Наследственность расположения к самоубийству доказывает, что субъективный момент побуждения к нему является, очевидно, наиболее сильным.
Глава XIII
К учению об утверждении и отрицании воли к жизни
§ 343
Если сравнить начало моральное, аскетическое, отрывающееся от всего земного, — одним словом, свободу в человеке, с подчиненностью животных законам природы, то само собою напросится сравнение, что весь длинный, расположенный по ступеням ряд животных подобен незрелым плодам дерева, которые сидят более или менее крепко и сосут из него, а человек — плодам зрелым, которые на точке высшей законченности отрываются сами собой.

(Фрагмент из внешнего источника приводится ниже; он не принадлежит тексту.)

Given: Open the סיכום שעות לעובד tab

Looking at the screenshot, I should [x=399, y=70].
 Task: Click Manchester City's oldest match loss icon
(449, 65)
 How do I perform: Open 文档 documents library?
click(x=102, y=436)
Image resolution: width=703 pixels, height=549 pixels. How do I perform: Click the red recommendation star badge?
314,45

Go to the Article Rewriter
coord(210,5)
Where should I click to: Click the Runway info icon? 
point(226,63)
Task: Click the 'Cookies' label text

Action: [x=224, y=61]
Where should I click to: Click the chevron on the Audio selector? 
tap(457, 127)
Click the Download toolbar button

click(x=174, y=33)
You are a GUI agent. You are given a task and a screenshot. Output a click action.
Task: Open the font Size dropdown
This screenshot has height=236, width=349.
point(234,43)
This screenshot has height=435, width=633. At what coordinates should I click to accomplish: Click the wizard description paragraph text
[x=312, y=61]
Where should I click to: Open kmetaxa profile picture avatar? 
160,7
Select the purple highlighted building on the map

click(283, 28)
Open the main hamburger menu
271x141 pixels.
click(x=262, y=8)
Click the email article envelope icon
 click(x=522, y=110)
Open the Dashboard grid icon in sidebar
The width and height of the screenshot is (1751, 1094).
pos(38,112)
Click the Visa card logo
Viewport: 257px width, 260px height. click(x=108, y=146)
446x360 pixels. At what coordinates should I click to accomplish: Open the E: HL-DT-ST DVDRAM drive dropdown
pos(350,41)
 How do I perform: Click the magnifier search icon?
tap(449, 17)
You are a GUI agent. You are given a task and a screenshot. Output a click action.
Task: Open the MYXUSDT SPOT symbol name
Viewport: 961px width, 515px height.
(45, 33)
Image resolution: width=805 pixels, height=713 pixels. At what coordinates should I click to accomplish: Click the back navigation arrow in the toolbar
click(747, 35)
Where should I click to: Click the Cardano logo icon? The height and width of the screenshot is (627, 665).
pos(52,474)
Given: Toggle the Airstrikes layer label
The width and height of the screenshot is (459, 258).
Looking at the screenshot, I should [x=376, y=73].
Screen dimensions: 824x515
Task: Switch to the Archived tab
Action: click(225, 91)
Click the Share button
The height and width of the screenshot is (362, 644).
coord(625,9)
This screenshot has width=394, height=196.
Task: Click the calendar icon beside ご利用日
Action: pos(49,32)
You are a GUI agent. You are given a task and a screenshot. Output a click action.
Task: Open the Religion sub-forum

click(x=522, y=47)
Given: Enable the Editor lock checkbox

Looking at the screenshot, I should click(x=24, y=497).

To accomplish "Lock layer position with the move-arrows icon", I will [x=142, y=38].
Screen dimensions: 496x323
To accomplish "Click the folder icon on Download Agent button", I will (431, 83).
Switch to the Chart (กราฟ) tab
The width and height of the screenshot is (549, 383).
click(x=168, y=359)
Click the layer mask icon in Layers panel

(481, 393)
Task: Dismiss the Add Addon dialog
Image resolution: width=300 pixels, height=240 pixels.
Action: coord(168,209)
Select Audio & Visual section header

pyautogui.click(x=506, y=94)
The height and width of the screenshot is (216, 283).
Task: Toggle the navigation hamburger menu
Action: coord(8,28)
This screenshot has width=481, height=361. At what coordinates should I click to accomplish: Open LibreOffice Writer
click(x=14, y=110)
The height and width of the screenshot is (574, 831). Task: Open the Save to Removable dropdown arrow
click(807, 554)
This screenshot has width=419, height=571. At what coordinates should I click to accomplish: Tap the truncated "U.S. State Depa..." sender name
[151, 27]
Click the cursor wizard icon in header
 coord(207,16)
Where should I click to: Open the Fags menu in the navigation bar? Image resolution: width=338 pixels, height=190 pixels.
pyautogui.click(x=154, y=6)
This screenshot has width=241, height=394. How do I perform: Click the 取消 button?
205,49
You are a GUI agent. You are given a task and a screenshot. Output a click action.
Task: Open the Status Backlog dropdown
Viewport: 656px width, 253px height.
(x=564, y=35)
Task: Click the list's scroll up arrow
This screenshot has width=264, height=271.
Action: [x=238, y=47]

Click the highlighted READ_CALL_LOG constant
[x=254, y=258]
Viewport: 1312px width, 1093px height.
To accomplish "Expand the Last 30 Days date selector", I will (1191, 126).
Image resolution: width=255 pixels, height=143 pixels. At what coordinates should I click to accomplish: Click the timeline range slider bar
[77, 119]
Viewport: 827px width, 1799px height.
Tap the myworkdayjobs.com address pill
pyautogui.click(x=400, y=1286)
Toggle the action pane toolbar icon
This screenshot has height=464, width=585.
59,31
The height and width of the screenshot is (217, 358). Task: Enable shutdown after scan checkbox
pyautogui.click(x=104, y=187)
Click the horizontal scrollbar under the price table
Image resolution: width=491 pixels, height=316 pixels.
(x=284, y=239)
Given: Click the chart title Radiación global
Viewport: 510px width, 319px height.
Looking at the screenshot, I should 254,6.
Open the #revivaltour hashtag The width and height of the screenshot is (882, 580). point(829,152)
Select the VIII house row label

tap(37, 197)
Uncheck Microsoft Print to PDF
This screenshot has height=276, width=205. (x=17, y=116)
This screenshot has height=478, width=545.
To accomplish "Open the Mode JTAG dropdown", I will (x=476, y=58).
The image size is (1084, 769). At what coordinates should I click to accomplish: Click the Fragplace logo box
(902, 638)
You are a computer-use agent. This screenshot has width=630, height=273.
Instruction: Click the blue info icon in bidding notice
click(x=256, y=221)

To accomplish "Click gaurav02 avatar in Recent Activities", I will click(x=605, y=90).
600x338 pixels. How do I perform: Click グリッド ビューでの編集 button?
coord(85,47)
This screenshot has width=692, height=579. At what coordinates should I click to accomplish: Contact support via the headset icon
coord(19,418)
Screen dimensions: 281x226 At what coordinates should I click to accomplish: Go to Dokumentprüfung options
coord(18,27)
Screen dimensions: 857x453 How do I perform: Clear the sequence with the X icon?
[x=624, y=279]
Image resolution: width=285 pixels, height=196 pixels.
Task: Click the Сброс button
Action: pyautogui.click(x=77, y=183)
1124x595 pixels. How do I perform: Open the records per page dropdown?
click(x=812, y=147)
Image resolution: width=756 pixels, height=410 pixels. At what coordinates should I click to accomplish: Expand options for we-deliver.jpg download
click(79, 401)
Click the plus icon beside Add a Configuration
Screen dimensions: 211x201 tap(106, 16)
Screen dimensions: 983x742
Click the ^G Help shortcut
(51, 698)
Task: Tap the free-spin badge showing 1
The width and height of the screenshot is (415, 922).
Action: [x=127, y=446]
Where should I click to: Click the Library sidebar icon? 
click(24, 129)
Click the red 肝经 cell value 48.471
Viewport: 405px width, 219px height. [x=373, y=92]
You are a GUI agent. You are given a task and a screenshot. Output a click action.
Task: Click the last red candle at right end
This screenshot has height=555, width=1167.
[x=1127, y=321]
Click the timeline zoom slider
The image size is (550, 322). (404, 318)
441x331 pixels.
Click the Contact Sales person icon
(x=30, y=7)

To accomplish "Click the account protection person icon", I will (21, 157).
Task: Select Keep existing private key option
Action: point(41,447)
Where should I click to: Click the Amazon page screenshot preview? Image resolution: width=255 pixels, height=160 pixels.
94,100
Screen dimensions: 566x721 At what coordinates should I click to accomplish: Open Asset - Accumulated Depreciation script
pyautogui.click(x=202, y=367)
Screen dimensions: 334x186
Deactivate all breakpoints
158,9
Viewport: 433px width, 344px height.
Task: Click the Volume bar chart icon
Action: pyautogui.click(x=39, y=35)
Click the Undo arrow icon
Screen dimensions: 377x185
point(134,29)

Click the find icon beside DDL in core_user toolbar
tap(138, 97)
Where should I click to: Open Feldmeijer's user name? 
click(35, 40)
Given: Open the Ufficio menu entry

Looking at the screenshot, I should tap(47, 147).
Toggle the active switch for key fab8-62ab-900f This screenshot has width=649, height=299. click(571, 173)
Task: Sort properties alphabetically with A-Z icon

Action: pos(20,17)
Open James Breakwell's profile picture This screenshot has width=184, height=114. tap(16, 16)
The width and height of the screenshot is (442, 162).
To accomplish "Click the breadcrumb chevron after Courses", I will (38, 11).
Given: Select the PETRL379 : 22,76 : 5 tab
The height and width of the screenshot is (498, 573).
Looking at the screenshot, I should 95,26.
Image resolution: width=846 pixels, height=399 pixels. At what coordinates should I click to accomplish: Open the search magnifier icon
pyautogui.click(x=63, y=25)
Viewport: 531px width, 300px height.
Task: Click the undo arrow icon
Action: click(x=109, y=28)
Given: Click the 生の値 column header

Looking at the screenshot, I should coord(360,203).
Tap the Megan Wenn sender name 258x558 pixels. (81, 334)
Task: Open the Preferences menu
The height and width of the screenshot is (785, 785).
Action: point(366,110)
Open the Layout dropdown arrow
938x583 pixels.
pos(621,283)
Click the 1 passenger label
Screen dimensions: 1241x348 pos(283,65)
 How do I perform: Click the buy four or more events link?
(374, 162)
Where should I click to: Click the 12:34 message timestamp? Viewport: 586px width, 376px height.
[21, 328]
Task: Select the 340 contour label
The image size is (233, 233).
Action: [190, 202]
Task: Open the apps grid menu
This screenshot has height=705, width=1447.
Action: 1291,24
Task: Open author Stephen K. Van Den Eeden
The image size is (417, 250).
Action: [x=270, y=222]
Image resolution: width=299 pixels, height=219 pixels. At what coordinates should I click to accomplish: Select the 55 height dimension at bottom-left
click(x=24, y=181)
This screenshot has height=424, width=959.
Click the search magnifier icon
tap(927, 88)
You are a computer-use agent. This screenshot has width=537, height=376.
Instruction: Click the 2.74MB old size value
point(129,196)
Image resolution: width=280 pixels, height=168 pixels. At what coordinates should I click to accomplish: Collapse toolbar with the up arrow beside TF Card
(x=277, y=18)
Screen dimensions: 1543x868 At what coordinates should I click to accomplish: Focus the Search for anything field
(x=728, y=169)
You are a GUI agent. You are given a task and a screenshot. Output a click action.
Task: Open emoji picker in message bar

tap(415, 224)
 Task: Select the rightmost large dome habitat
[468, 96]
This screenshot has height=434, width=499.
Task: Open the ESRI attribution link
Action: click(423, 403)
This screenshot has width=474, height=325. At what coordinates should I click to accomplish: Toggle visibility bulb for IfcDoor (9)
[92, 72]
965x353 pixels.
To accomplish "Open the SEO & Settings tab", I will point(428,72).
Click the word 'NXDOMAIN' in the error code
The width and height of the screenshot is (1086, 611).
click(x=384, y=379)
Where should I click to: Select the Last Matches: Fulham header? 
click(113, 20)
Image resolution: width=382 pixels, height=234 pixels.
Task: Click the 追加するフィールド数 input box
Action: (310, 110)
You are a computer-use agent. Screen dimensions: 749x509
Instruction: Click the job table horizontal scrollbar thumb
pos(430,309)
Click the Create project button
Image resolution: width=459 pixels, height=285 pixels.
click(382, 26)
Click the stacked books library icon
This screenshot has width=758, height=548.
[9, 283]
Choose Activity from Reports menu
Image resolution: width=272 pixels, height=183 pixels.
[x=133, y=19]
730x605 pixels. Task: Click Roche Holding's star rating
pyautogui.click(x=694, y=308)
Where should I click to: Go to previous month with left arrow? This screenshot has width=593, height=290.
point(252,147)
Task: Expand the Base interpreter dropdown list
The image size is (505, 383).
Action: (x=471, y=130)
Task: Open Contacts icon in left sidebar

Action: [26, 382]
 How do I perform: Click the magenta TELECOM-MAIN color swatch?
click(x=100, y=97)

Мефистофель: Большинство же — кизил, который гниет на дереве.
§ 344
Стерн в «Тристраме Шенди» (vol. 6, р. 43) говорит: there is no passion so serious as lust [77] . В самом деле, сладострастие очень серьезно. Представьте себе самую красивую, очаровательную пару: как она полна грации в прекрасной игре любви, как они влекутся друг к другу и уходят врозь, желают и бегут друг друга — сладкая игра, любезная утеха; теперь посмотрите их в момент сладострастного наслаждения: вся игра, вся прелесть и грация внезапно улетучилась, неожиданно исчезла в начале акта, уступила свое место глубокой серьезности. Что это за серьезность? — Серьезность животности. Животные не смеются. Сила природы действует везде серьезно, механически. — Эта серьезность — противоположный полюс высокой серьезности одушевления, переносящего нас в вышний мир: и там тоже нет игры; как нет ее в животности; pour ce que rire est le propre de l'homme, говорит Рабле.
§ 345
В те дни и часы, когда влечение к сладострастию сильнее всего, когда оно не вялая тоска, которая возникает из пустоты и тупости сознания, а пламенная жажда, жгучая ярь, — именно тогда готовы к величайшей действенности и высшие силы духа, и даже высшее сознание [78] ; правда, в то мгновение, когда сознание предается желанию и совершенно полно им, эти силы находятся в потенциальном состоянии; но нужно только могучее усилие, чтобы дать душе противоположное направление, и вместо прежнего мучительного, неудовлетворенного, исступленного вожделения (царства ночи) сознание заполняет деятельность высших духовных сил (царство света). Ибо Кильмейер верно говорит, что головной мозг и половые органы представляют собою противоположные полюсы. А я прибавлю к этому, что они — представители временного и сверхвременного, высшего сознания. Кильмейер приводит в доказательство, что на голове и у половых частей есть волосы, что наибольшее выделение семени и наибольшая умственная деятельность наступают одновременно — главным образом, при полнолунии или новолунии. Он сравнивает половые органы с корнем, мозг — с верхушкой дерева. — Аристотель говорит в Этике, что во время полового наслаждения совершенно невозможно что-либо мыслить. В эти периоды вообще существует, действительно, самая сильная, наиболее активная жизнь, так как оба полюса поляризуют между собою с величайшей энергией: вот почему это и обнаруживается только у исключительно одаренных людей. В упомянутые часы часто живешь больше, чем за целые годы тупости. Дело только в том, какое берут направление. Один полюс не понимает другого, один для другого совсем не существует. Тем не менее разум, как способность познавать цельность жизни в ее единстве, как связь между временным и высшим сознанием, и в силу синтетического единства апперцепции, — разум обладает историческим знанием этих обоих принципов, а так как его синтетическое единство апперцепции никогда не погасает, то он может и в те моменты, когда сознание растворяется в страстном желании, вызвать возникшую из высшего сознания максиму «взять иное направление»; правда, он противопоставляет эту максиму живому страстному желанию лишь как мертвое понятие; но все-таки он ее, эту максиму, предъявляет и делает возможным выбор, т.е. делает возможной свободу, условие которой он собою представляет; и потому разум, оказывается, служит орудием того, что бесконечно лучше, чем он сам.
Нет страсти более, чем сладострастие (англ.).
Так позади самых черных грозовых туч небо отличается наиболее голубым цветом — не тогда, когда везде расстилаются вялые белые испарения.